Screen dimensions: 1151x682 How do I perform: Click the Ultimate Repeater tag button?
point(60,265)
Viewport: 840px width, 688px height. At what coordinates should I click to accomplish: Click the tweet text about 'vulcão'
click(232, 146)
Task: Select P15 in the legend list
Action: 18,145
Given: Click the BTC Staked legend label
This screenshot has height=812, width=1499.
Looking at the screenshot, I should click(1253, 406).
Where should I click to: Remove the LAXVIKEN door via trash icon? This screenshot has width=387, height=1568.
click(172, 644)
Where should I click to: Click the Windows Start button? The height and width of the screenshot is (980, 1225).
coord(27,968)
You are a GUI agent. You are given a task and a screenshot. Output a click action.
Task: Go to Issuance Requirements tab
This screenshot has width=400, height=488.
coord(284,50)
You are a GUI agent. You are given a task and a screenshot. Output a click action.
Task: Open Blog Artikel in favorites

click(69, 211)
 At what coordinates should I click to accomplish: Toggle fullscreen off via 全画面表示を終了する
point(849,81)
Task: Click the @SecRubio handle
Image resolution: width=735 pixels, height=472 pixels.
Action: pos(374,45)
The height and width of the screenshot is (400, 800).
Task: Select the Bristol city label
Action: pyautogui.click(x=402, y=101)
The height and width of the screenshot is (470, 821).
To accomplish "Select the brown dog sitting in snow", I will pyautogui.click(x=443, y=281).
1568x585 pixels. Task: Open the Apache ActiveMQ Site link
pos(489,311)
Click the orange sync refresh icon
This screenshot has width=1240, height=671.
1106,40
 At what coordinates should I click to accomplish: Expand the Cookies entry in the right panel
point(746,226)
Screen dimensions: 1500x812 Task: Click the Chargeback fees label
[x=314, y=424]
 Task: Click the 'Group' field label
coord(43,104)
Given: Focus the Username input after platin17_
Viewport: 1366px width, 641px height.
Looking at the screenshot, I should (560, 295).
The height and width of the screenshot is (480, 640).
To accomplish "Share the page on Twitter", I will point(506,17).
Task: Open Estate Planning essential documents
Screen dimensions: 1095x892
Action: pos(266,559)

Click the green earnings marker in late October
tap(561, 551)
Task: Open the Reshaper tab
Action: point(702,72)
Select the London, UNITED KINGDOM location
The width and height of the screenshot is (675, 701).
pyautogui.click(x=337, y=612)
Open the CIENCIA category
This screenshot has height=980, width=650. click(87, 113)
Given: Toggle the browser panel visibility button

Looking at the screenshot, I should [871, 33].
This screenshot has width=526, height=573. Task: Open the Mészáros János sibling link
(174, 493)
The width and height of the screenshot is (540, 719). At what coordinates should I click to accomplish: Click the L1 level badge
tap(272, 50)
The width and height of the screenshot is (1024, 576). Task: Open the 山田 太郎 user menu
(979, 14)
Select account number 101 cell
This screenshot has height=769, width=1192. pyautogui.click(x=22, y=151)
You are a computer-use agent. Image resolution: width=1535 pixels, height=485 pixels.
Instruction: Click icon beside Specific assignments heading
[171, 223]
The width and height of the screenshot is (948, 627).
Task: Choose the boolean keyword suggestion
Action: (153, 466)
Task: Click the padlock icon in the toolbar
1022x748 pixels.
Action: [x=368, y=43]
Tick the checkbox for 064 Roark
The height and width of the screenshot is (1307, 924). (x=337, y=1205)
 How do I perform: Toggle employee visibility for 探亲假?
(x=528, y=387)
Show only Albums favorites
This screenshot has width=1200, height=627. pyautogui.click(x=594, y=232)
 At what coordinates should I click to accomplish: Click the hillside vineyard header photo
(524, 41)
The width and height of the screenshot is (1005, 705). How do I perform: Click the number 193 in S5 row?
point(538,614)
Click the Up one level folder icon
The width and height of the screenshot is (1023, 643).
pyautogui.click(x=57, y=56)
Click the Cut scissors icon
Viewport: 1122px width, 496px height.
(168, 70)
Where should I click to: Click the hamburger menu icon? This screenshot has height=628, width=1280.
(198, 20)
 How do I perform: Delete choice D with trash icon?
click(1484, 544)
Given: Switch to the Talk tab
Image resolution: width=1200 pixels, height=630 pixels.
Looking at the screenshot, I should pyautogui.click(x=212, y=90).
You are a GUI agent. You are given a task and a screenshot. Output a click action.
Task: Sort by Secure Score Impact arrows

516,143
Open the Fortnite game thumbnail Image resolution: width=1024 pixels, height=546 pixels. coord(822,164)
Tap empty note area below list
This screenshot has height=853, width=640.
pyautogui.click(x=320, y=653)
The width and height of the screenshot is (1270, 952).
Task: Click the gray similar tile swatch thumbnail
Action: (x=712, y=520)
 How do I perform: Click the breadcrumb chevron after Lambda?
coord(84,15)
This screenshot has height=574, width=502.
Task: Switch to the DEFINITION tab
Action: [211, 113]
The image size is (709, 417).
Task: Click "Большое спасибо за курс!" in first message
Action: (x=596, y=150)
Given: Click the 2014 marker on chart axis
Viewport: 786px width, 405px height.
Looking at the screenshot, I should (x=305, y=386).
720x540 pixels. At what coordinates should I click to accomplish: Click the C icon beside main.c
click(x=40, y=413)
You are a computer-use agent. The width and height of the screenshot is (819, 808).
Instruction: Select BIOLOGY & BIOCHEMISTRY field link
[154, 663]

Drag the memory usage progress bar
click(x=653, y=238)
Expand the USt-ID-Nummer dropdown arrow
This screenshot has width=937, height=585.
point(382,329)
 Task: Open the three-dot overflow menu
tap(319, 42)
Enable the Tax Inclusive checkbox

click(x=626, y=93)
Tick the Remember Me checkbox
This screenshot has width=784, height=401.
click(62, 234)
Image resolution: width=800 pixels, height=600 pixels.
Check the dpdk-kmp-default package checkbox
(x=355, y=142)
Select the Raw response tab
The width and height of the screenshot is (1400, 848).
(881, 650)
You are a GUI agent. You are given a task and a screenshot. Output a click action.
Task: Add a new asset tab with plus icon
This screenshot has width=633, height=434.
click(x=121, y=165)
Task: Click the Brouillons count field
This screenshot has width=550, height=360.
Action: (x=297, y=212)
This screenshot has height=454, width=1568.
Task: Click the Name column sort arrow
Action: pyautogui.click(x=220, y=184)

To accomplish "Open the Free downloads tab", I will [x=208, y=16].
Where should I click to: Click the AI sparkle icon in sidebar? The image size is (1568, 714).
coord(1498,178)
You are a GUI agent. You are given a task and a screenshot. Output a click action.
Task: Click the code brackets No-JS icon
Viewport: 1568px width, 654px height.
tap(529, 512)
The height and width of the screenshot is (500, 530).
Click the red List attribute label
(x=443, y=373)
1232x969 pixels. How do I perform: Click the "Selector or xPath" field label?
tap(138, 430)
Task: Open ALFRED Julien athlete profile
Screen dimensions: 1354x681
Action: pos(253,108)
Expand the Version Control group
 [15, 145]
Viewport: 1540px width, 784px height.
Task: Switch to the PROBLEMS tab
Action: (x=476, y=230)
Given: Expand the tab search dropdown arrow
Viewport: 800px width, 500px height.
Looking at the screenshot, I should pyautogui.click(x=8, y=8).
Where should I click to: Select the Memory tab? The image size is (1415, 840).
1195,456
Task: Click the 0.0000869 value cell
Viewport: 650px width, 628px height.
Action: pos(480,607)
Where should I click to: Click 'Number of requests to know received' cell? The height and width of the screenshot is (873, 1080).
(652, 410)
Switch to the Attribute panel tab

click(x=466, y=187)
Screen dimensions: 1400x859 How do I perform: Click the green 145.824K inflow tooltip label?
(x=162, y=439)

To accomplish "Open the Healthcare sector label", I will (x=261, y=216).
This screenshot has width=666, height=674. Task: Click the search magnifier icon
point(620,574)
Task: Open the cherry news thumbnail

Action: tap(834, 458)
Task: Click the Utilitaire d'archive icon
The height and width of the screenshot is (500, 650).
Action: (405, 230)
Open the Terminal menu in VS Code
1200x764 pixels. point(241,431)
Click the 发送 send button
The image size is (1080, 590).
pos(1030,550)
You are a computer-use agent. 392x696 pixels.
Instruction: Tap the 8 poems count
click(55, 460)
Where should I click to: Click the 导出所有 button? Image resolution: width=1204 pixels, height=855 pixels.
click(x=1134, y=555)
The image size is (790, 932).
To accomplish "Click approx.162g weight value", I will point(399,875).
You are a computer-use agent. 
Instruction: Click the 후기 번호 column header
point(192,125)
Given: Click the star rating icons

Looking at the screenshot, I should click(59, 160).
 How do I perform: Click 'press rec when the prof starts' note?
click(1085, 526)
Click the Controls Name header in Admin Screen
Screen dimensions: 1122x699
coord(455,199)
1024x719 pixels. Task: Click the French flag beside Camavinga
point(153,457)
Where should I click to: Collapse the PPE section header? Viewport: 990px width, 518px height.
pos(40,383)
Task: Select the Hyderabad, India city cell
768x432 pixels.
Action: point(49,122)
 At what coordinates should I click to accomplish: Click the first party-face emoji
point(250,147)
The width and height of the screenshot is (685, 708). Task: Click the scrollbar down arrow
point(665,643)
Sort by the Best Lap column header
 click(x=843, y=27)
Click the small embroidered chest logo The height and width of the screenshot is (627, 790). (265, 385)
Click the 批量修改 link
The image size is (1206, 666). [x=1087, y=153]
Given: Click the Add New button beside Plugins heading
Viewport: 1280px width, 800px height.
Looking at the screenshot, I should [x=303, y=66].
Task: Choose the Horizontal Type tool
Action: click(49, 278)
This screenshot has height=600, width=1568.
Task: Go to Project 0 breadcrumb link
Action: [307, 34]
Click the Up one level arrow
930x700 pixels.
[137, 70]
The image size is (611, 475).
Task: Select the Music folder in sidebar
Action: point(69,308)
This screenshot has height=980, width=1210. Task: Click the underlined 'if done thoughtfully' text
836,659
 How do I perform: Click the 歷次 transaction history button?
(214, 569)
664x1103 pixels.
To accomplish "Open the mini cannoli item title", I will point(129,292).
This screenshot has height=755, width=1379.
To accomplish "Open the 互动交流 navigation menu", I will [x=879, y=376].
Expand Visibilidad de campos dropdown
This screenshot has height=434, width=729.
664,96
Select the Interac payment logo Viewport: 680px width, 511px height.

- Task description
All lines of the records containing "computer" should be shown.

- Written response
You are a computer-use agent. Image resolution: width=1535 pixels, height=485 pixels.
You are a computer-use agent. The width and height of the screenshot is (819, 808).
You are a computer-use agent. 392x696 pixels.
You are a computer-use agent. 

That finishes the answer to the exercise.